Eight years ago… Eight god damn years ago… Look at that baby face.
Footage from 2010 Mortal Angst Tour — Arizona, California, Nevada, Oregon, and Washington
It’s almost halfway through 2018 and it has been over a year since I last picked up my bass. However, I’m going to try and change that later this year because quite honestly, I don’t feel like a whole person… and I haven’t since I put the thing down.
What prompted me to step away? Plenty of things.
Just like pursuing a writing career, it takes a lot of determination, perseverance, energy, patience, and grinding. But unlike the solitary nature of writing, you have to rely on band-mates to have the same drive, the same vision, and a cohesive schedule, because if not, the end result always ends up being lackluster.
When you and your three other band-mates are not on the same page, rehearsals, writing sessions, and live shows become more of a choir than a passion.
When my father died in October of 2012 from cancer, it sent a shock wave through my world. He was young, he was a gym monkey unlike my scrawny ass; strong and tough… The immigrant kind.
Deep depression, lack of focus, and absolutely no patience were the elements I brought to the storm of other problems slowly eating away at my musical career. In 2014, Kama-Mara split ways.
I received my first bass at the age of twelve or thirteen (whatever age you’re in fifth grade) and every since then, music was LIFE. I’m thirty years old now… More than half my life has been dedicated to it. But, after mi padre bit the dust, I decided to reevaluate my life and take it into a new direction — part of me thinks I walked away because my father is the one who got me into music and it hurt to know he couldn’t listen or watch me play anymore.

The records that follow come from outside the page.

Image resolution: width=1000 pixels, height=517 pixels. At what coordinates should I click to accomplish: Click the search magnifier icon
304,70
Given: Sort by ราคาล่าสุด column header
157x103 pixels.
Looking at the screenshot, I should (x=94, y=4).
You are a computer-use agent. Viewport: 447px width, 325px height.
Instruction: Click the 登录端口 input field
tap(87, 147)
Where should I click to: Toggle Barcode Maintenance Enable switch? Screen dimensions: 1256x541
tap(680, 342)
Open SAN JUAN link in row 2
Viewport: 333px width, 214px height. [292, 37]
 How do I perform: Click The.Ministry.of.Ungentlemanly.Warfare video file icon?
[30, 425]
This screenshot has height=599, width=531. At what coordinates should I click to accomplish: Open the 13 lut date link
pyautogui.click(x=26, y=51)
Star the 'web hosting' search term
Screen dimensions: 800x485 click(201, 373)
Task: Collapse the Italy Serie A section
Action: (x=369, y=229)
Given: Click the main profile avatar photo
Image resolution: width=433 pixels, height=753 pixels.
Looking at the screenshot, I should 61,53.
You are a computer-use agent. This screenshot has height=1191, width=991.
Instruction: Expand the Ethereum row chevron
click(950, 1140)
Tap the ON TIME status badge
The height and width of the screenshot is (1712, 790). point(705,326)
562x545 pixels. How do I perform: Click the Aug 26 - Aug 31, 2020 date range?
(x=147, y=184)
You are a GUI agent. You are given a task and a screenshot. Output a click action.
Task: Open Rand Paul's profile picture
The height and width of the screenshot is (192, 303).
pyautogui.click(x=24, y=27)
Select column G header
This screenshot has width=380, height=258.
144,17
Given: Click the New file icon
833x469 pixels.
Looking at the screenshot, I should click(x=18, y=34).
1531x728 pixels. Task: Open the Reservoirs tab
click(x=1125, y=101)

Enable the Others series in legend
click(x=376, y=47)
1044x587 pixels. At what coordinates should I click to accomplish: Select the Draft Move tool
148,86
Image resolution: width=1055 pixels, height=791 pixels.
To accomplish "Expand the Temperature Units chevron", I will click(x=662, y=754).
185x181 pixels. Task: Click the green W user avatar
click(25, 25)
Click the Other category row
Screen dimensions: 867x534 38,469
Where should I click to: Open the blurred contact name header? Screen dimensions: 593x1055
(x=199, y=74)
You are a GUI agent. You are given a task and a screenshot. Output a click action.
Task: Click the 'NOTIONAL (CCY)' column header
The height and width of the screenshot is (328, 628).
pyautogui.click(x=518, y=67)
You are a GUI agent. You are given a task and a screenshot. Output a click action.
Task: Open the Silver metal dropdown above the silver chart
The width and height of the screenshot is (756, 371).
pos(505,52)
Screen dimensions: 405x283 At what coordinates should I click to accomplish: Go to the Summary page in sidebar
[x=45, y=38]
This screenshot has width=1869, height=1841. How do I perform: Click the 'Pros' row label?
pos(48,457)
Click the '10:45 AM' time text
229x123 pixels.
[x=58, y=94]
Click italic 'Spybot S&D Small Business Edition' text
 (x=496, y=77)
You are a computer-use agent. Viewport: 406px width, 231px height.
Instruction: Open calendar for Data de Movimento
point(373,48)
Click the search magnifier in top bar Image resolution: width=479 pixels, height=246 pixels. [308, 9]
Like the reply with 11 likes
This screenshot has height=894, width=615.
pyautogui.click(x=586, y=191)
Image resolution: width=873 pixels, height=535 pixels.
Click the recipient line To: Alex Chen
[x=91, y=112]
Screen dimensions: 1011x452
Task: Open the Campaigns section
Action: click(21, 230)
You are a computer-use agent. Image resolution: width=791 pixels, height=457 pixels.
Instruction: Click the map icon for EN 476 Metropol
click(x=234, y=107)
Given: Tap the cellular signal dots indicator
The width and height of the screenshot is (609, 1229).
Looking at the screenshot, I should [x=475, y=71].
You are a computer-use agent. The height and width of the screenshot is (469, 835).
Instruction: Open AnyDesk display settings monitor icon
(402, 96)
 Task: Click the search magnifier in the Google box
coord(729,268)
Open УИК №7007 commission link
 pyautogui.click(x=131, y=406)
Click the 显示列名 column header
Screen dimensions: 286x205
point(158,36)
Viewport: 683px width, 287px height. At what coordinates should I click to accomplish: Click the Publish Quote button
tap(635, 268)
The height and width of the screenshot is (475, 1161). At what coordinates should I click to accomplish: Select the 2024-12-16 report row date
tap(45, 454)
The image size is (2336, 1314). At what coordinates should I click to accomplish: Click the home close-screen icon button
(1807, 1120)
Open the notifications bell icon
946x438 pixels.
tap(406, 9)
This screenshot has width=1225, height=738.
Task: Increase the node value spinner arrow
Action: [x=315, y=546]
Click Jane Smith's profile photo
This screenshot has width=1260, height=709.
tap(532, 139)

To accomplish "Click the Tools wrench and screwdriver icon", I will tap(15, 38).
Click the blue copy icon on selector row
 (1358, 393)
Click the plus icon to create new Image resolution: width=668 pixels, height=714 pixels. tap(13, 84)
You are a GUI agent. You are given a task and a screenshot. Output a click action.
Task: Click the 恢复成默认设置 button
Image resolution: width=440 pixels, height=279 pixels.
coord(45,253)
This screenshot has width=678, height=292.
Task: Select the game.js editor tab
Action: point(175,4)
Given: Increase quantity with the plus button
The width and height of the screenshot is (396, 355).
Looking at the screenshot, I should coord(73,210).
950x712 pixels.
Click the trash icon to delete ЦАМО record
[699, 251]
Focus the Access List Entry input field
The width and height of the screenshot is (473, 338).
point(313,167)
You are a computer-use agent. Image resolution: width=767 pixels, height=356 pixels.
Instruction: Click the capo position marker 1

That said, I liked writing. I liked comic books, movies, books, stories in general.
I was scared shitless to say the least, turning my back on the only thing I ever really knew, but I figured I’d give it a go.
Here I am now. I think I’m doing “okay” so far.
But, as I mentioned earlier, I think it may be time for me to dip my toes back into the groove pool.
My question for you other writers: what other creative passion did you neglect/give up, if any at all, to focus on writing? Why?
Feel free to comment here or on the Twitter thread.
This was the last album we released. We recorded it just a couple months after my father’s death. To this day, when I listen to it, I can hear the catharsis in my voice — I really let the fuckin’ world have it. Screaming like a banshee can be therapeutic.